## WORK INSTRUCTIONS
Both the line below containing "Open the three-dot more options menu" and the line containing "Viewport: 1701px width, 910px height.", along with every line between them, should be repeated exactly; no other line belongs in the answer.

## PROVIDED INFORMATION
============================================================
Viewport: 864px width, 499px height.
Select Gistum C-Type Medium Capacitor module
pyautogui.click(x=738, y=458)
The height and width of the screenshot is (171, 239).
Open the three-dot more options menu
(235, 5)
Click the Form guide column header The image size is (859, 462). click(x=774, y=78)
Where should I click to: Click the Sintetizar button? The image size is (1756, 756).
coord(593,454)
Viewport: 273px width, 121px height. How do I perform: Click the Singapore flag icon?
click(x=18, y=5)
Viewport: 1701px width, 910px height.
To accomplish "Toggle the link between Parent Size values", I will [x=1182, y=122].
============================================================
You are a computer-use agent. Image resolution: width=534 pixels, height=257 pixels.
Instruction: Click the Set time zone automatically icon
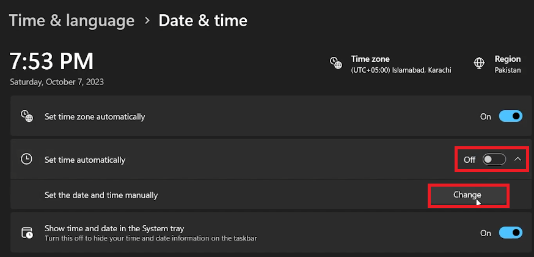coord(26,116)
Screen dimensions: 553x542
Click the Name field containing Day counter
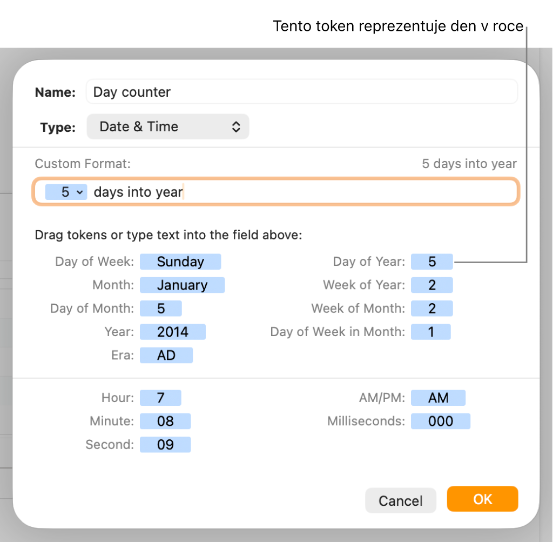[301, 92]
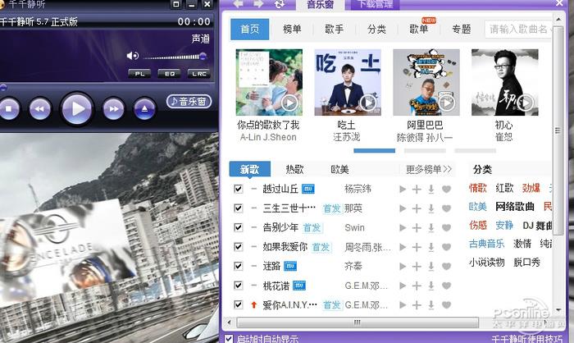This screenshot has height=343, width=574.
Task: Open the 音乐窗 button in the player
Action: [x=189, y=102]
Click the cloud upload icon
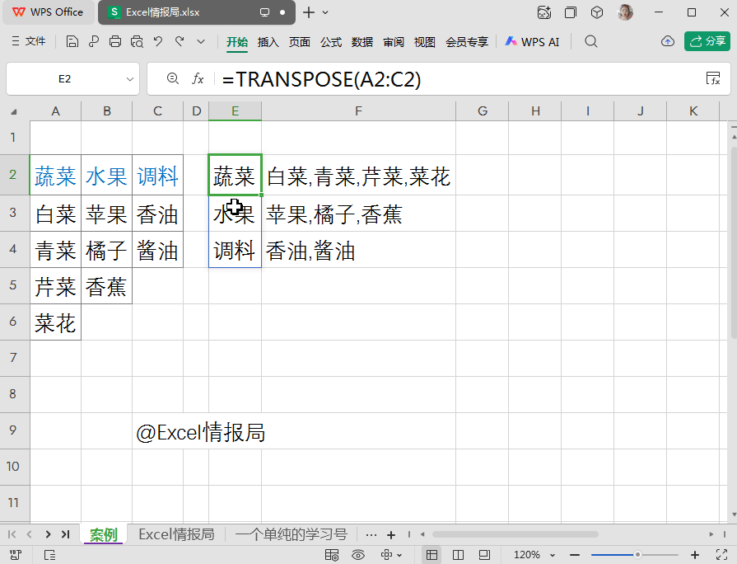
============================================================
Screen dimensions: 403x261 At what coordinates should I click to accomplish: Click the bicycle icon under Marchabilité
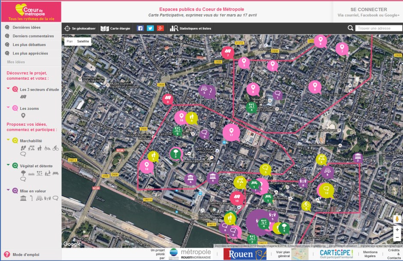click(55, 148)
============================================================
## EXERCISE OUTPUT
Open the three-dot more options menu
(235, 5)
Click the Form guide column header The image size is (859, 462). click(x=774, y=78)
Where should I click to: Click the Sintetizar button? The image size is (1756, 756).
coord(593,454)
Viewport: 273px width, 121px height. How do I perform: Click the Singapore flag icon?
click(x=18, y=5)
Viewport: 1701px width, 910px height.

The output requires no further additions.